Data records:

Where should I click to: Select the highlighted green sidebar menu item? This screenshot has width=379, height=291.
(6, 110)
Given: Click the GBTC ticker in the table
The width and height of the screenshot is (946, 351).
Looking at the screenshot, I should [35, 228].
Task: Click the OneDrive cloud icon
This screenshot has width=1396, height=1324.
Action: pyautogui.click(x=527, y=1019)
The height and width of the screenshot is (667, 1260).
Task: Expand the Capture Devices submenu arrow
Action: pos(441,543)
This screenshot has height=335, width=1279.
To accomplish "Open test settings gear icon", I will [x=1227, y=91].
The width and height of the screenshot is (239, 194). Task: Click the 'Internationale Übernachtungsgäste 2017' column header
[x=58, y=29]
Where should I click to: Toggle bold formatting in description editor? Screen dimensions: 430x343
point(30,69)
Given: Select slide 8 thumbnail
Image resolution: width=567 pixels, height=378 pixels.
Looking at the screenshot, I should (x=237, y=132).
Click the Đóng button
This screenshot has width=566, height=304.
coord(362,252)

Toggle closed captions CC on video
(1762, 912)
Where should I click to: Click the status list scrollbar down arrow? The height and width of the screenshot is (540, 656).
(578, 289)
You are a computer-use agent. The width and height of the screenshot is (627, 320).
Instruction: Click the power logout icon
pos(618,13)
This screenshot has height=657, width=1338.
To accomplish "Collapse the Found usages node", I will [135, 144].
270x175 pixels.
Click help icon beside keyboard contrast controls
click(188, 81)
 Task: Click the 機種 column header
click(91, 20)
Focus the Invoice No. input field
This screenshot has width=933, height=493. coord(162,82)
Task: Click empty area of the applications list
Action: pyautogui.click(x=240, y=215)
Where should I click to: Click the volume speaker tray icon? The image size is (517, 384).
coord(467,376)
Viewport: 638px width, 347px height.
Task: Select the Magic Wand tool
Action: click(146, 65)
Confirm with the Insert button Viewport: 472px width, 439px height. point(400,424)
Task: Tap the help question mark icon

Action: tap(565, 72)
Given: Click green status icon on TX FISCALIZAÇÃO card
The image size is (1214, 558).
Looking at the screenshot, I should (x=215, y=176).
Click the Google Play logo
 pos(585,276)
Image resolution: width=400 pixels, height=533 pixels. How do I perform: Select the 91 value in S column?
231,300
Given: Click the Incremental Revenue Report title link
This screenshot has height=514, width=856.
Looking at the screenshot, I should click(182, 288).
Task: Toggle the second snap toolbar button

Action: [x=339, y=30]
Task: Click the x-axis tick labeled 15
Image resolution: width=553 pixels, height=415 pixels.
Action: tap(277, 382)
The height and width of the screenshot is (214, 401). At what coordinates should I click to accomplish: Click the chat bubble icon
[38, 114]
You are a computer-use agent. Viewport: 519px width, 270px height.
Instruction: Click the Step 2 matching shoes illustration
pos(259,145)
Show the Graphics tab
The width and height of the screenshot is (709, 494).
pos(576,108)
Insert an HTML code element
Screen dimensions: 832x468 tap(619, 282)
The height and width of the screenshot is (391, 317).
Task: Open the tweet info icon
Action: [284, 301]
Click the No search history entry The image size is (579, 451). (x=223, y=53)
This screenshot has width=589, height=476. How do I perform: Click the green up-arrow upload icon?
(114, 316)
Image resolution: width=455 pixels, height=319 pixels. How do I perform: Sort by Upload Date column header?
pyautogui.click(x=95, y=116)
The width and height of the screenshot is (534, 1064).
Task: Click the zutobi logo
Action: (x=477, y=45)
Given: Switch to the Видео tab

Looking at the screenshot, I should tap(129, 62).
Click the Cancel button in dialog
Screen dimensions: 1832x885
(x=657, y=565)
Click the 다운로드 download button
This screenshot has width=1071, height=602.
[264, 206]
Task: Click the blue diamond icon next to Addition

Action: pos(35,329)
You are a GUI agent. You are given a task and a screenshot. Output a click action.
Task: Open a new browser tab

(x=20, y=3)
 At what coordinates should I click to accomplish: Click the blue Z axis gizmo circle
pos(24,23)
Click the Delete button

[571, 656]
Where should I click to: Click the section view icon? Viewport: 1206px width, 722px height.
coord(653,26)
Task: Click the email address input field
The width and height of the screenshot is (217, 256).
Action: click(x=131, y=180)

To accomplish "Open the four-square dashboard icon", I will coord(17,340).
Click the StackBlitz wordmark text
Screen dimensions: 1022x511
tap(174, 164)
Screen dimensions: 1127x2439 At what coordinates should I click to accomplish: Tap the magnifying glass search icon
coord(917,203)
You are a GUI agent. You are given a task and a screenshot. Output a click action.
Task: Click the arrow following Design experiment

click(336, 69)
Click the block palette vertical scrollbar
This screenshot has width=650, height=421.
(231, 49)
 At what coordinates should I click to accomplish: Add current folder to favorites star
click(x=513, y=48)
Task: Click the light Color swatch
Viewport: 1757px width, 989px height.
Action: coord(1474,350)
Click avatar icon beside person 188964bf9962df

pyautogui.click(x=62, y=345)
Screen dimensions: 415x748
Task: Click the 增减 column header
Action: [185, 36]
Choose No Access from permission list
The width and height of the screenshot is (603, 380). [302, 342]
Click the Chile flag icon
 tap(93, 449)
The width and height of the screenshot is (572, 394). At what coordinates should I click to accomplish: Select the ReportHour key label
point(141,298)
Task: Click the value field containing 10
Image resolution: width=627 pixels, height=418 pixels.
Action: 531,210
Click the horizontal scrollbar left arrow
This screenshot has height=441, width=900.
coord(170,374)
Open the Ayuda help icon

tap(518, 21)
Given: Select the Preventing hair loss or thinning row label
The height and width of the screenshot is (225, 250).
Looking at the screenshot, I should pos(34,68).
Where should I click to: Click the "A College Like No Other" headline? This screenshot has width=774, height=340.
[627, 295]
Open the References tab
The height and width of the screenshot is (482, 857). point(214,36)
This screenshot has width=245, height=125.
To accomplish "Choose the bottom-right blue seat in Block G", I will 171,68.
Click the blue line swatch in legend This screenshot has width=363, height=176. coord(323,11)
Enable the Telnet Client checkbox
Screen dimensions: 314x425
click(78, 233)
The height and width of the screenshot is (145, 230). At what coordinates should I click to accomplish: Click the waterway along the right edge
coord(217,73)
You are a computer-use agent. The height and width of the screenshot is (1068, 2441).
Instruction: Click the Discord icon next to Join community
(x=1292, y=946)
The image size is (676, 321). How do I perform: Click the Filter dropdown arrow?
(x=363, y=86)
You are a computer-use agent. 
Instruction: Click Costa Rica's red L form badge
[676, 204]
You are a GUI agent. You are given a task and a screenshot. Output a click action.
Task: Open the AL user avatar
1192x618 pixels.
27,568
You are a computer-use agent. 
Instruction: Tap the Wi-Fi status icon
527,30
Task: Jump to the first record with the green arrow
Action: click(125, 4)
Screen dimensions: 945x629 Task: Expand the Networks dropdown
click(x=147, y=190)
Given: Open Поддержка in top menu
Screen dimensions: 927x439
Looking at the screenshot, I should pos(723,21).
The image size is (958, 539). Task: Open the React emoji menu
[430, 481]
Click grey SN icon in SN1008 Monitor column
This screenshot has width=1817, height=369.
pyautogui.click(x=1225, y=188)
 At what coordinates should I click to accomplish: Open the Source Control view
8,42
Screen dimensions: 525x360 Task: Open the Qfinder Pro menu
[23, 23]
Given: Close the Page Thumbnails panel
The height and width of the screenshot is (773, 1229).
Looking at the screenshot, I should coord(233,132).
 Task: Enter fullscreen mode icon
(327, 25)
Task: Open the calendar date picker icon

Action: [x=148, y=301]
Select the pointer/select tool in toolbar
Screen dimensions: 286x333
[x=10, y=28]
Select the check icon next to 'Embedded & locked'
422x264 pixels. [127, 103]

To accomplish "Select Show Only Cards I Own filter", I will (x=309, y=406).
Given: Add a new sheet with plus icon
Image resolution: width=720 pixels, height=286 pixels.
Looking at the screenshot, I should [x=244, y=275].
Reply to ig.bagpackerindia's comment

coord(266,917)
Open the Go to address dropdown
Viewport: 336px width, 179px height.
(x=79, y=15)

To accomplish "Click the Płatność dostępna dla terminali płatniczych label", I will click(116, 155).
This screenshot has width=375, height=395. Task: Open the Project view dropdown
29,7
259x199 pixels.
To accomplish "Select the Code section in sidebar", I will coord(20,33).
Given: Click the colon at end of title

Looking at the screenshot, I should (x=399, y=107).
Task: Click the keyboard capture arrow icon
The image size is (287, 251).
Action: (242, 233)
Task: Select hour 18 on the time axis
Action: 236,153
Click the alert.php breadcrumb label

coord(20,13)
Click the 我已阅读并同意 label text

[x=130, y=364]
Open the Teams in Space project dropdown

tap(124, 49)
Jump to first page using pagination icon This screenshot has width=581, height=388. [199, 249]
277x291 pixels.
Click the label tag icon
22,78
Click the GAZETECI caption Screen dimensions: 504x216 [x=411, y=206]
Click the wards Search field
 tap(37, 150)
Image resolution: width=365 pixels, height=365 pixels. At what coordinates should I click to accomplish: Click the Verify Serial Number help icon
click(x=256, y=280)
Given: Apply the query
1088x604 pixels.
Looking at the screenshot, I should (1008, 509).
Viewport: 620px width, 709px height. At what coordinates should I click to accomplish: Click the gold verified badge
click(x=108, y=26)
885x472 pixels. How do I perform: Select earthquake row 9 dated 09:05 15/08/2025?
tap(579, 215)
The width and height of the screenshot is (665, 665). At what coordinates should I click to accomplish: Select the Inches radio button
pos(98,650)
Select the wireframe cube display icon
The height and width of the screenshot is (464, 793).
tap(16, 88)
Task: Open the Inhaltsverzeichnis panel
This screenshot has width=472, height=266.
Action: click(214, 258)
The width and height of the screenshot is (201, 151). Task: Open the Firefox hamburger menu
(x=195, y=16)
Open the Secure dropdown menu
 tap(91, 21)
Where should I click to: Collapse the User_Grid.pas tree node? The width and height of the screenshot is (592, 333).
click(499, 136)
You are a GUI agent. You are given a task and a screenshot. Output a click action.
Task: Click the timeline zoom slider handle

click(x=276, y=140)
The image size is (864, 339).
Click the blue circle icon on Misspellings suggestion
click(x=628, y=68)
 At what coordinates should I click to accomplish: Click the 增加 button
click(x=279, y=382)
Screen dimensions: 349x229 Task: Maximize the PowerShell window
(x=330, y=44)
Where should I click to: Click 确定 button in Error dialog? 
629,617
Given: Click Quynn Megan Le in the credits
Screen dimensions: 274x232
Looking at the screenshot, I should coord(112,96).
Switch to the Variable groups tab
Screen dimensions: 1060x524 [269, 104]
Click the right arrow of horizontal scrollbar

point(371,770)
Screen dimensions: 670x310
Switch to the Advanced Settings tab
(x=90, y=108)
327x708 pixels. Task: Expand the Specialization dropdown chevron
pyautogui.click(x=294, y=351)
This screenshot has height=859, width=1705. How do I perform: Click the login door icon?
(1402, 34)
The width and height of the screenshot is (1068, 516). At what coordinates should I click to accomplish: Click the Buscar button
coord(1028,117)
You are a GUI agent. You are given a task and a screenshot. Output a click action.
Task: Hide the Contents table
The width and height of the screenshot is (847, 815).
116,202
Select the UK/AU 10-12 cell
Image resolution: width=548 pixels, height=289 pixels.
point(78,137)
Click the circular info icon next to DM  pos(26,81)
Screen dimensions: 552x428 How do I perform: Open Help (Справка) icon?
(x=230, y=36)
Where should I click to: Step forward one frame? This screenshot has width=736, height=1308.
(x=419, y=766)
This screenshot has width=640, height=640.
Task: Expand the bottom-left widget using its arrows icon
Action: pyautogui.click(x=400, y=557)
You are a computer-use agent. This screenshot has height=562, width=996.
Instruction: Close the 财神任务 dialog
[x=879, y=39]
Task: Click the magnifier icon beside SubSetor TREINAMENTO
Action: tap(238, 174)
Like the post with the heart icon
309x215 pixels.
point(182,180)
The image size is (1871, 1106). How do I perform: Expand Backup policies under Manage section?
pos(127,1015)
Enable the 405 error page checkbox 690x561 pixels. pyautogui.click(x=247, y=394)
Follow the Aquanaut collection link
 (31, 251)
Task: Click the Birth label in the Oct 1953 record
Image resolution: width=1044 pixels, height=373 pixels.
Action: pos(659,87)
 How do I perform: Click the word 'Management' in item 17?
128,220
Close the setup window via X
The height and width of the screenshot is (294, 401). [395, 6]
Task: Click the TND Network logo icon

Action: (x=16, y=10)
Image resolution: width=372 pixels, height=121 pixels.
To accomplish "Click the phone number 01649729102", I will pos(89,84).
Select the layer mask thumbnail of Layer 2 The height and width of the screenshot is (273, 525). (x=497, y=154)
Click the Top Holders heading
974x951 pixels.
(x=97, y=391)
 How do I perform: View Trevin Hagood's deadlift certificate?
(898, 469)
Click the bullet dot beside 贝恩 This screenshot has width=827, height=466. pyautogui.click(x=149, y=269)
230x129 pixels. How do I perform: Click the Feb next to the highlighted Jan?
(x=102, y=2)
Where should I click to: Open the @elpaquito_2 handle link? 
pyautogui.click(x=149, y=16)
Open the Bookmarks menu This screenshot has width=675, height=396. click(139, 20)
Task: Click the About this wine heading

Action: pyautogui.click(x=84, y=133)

Task requirements: What belongs in the answer is each line of the listing that contains the word "address".

Output for this exercise:
Task: Click the email address input field
Open the Go to address dropdown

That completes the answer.